The former Moggill Country Club, established in the 1960s, was a privately owned golf course and club that was located at the eastern end of Weekes Road. In 2010, the land was described as "an overgrown paddock" and an application was submitted to Brisbane City Council to sub-divide the land into 93 residential lots (development concept on-going since 2004). The Country Club was, up until its closure, one of the oldest sporting and social clubs in the area.

== Sport fields ==
In 2010, Brisbane City Council used the local print media to communicate a draft concept plan for a future Moggill District Sports Park to be located along Moggill Road on Council acquired land. The draft concept plan envisaged the District Sports Park will have facilities and change rooms to cater for several sports:
- 1 Rugby League/Union senior field;
- 1 Rugby League/Union junior area;
- 4 Netball courts;
- 4 Tennis courts;
- 2 Cricket oval, turf and normal + nets and
- 1 Australian Football oval.
The District Sports Park is planned for multiple uses with the layout changing depending on the sport seasons.

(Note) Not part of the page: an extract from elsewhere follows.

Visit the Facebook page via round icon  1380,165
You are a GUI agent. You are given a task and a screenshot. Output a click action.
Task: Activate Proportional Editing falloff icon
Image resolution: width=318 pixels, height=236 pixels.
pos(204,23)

In 2010, a cricket oval was constructed on the corner of Moggill and Priors Pocket Roads as part of a residential housing subdivision known as The Pitch.

== Parks ==
Moggill Ferry Reserve, Moggill Road, next to Moggill Ferry, has facilities including a playground, barbecue & shelter but no toilets.

Westaway Park in Witty Street has playground equipment, barbecue facilities and toilets.

Other parks within Moggill are:
- Aitcheson Street (no.5-6), Aitcheson Street (East), adjoining Brisbane River;
- Aitcheson Street (no.101), Aitcheson Street(West), adjoining Brisbane River;
- Sheldrake Place & Weekes Road;
- Ellerby Road, adjoining Brisbane River;
- Livesay Road, Beaufort Crescent and Forestwood and Livesay Roads;
- Moggill Road (no.3777), Aitcheson Street and Moggill Road;
- Myora Street, Hawkesbury Road and Myora Street;
- Priors Pocket Road (no.301), Priors Pocket Road;
- Priors Pocket Road Park (No.545), adjoining Brisbane River and
- Stratford Street, Stratford and Avonmore Streets, on the Brisbane River.

The majority of land that sits between the adjoining Brisbane River and private properties is classified as Park Land (PK) by Brisbane City Council.